The Sony NEX-5R offers an impressive level of performance in the metering department thanks to its 1,200-zone evaluative metering system.
Shadows and highlights are evenly handled, and if you’re looking for a more balanced exposure then Sony’s proprietary D-Range optimiser will boost shadows and highlights without much detriment to the overall image.
ISO performance is to the NEX-5N, especially when you consider that both models utilise the same APS-C sensor.
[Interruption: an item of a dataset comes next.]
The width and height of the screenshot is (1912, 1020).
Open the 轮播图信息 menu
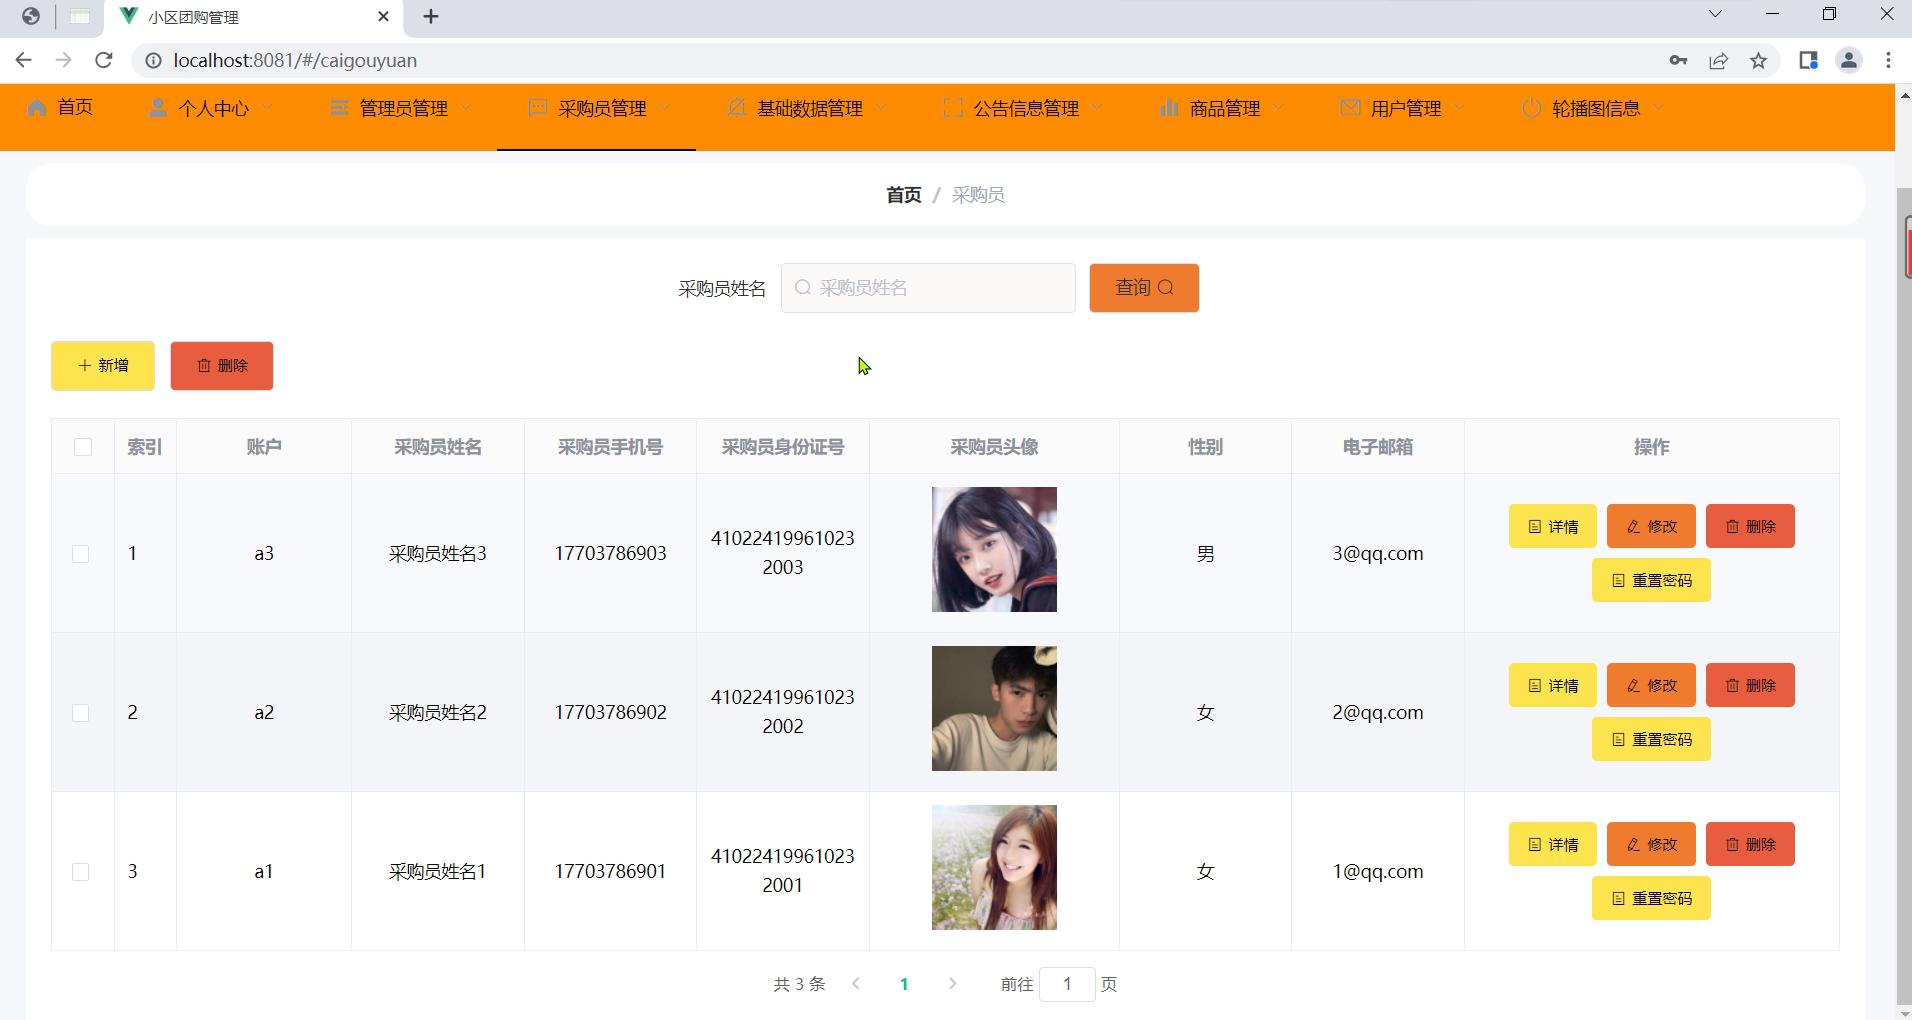click(1594, 108)
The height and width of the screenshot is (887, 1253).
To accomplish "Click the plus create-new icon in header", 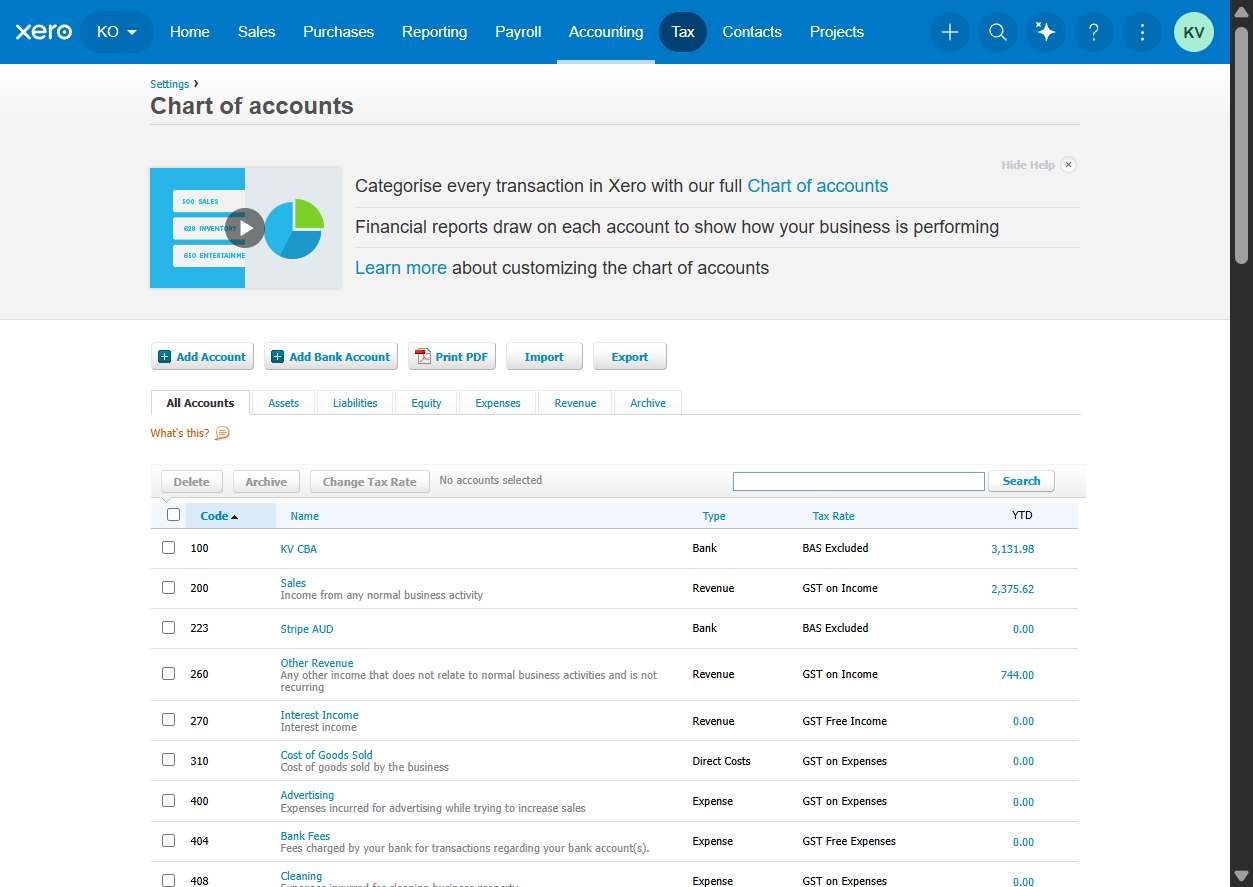I will [949, 32].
There’s very little noise evident between ISO 100 and 800. The good performance continues at both ISO 1600 and 3200, and even though a fine grain does appear at ISO 6400 it’s not to the great detriment to image sharpness.
Although at 12,800 and 25,600 noise does become a lot more of an issue, colour vibrancy remains impressive and there’s little to discourage use of these settings should the need arise.
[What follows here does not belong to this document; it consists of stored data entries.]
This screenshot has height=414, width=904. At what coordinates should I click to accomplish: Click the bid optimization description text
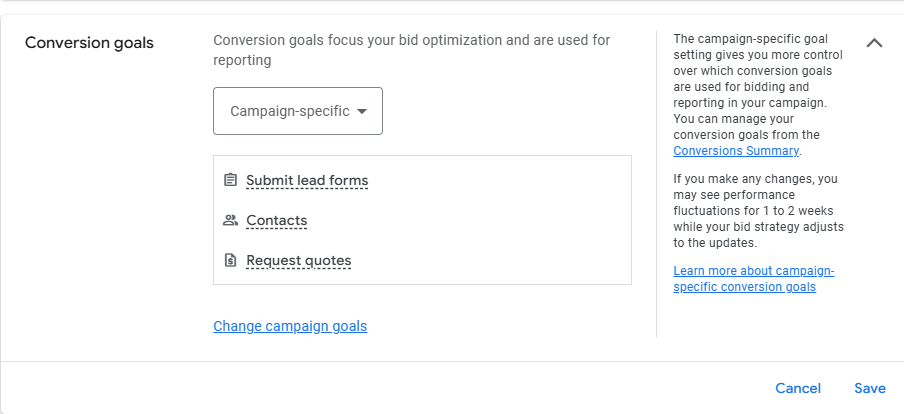coord(412,50)

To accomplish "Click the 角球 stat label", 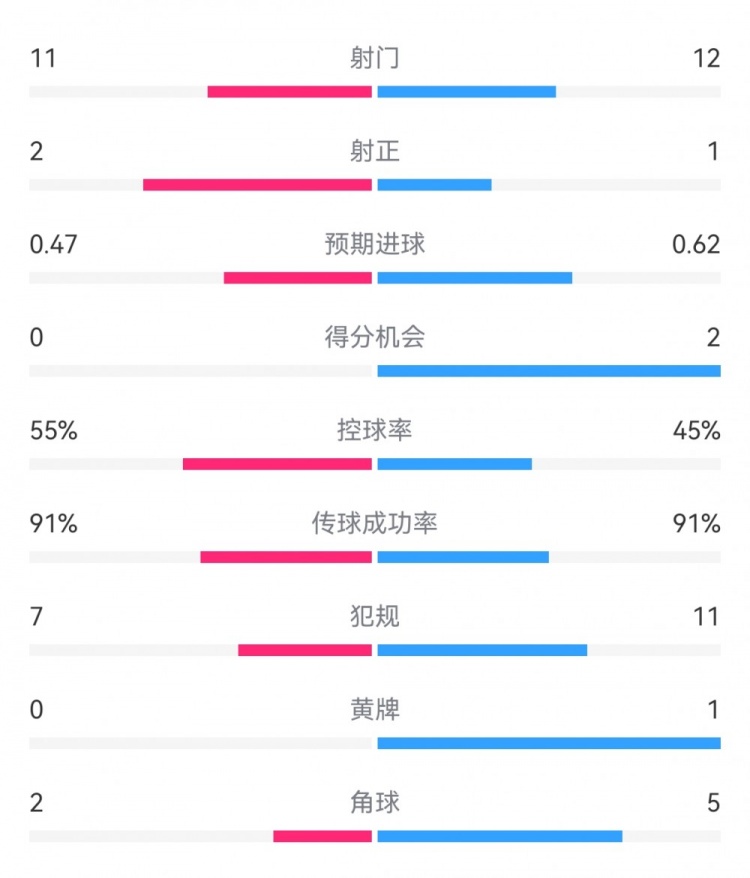I will point(375,802).
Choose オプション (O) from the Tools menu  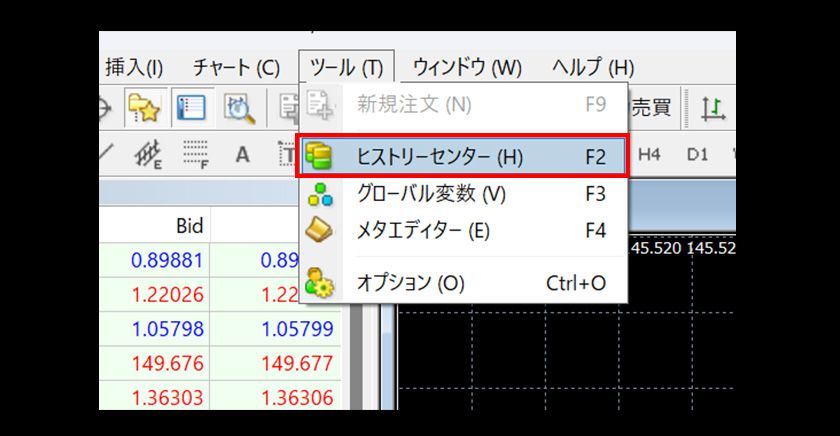point(410,283)
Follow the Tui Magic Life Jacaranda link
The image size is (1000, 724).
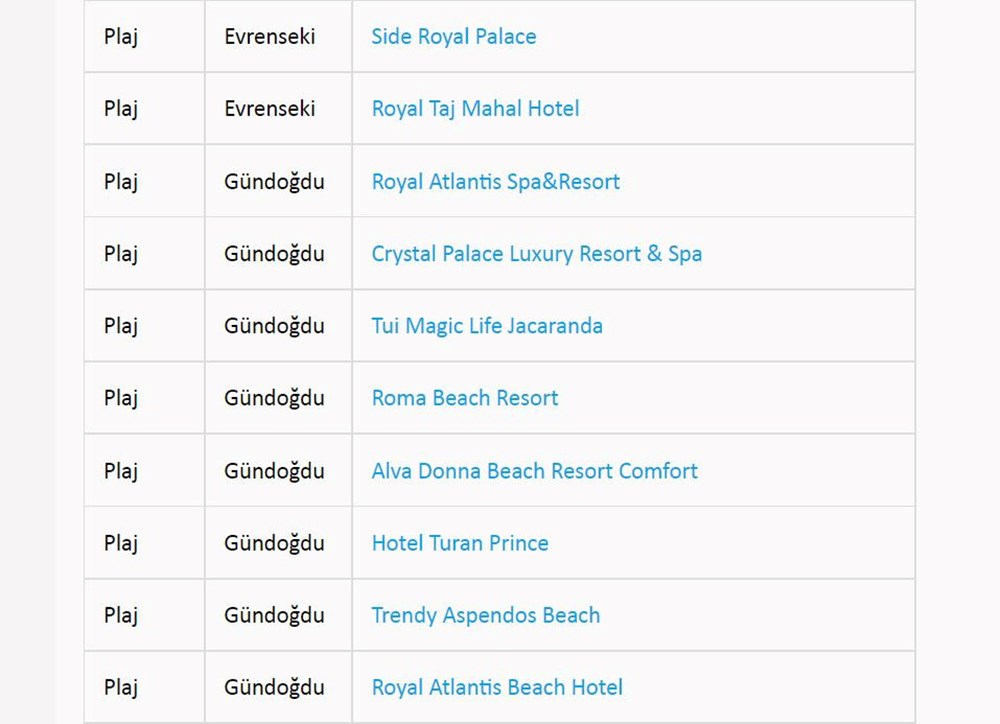[x=487, y=326]
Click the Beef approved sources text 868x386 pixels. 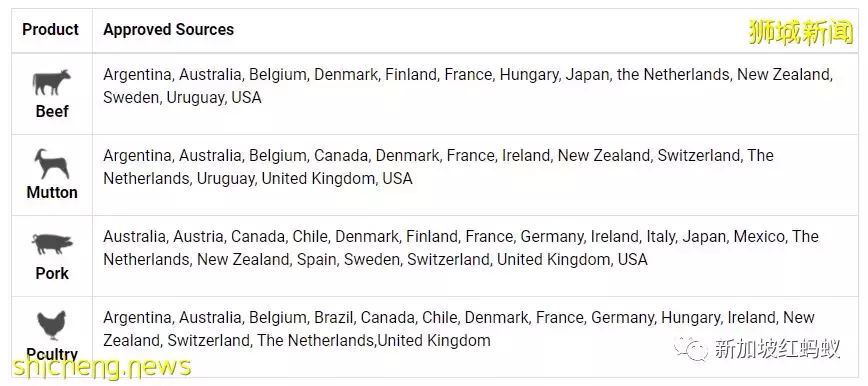coord(468,86)
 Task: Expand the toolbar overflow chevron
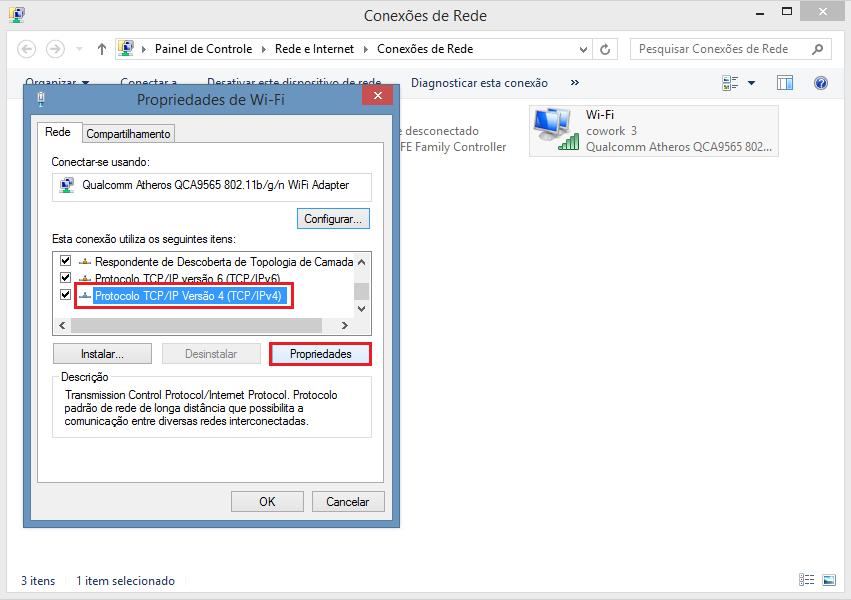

JPEG files appear lighter and punchier than their Raw counterparts, with more detail in the shadows and highlights. This isn’t surprising, as Raw files can be processed in such a manner whereby they improve upon their JPEG counterparts, although JPEGs are impressive out of camera.
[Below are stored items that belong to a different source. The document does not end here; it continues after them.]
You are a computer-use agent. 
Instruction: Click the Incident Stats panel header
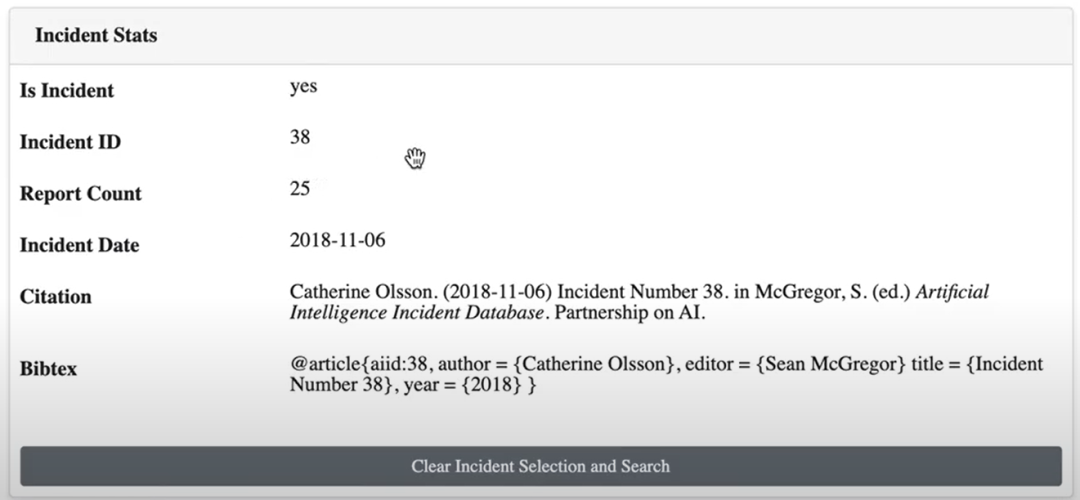click(x=541, y=36)
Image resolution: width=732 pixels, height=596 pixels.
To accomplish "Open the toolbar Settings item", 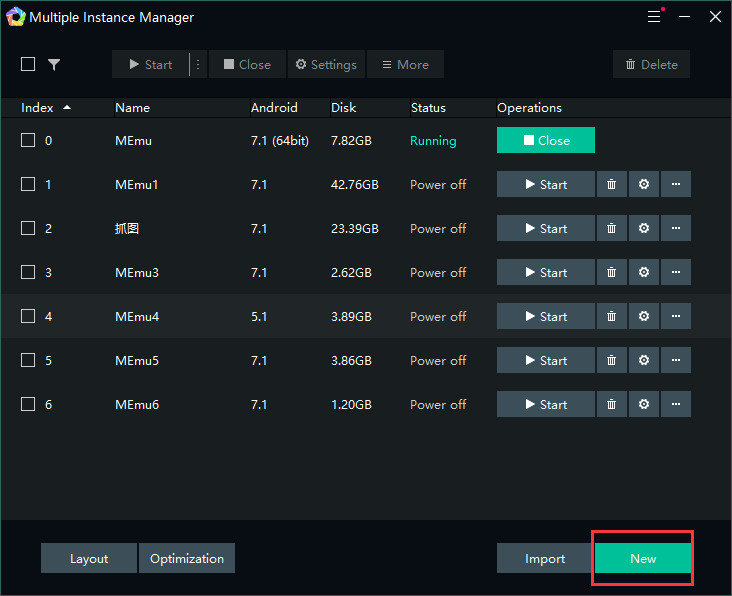I will [326, 65].
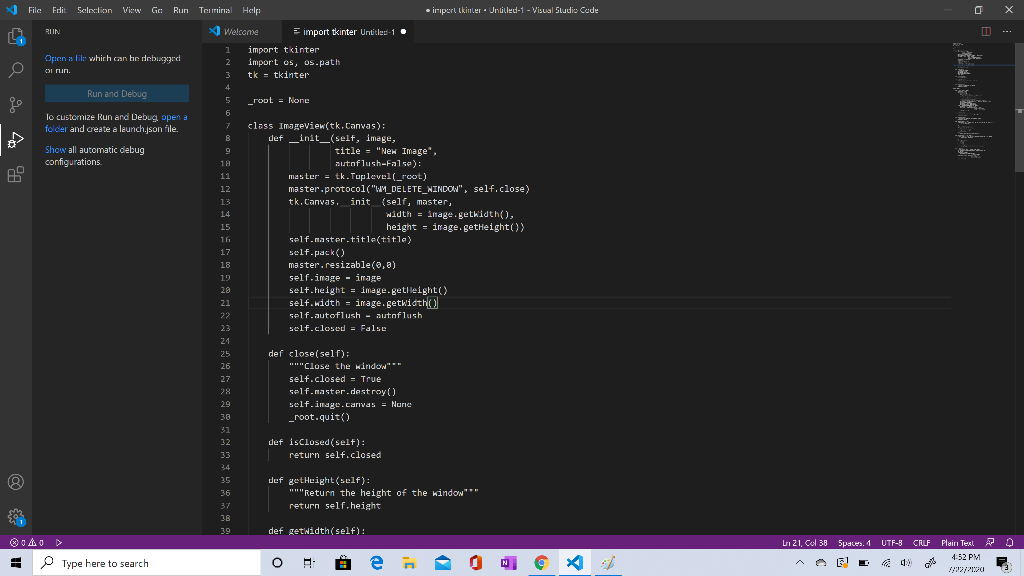Click the Run and Debug button

point(116,93)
Sony’s NEX series of CSCs have begun to make a real impression on the CSC market and the Sony NEX-5R further cements that. At launch is was a rather expensive upgrade compared to the NEX 5N, but it’s now available for around the same price as rivals like the Nikon 1 S1 and Panasonic Lumix GF6.
It’s a tough choice between the three, as each has its different qualities and merits. The Sony has the edge in ISO and low light performance, but its lack of a built-in flash and slightly fussy touch controls are irksome.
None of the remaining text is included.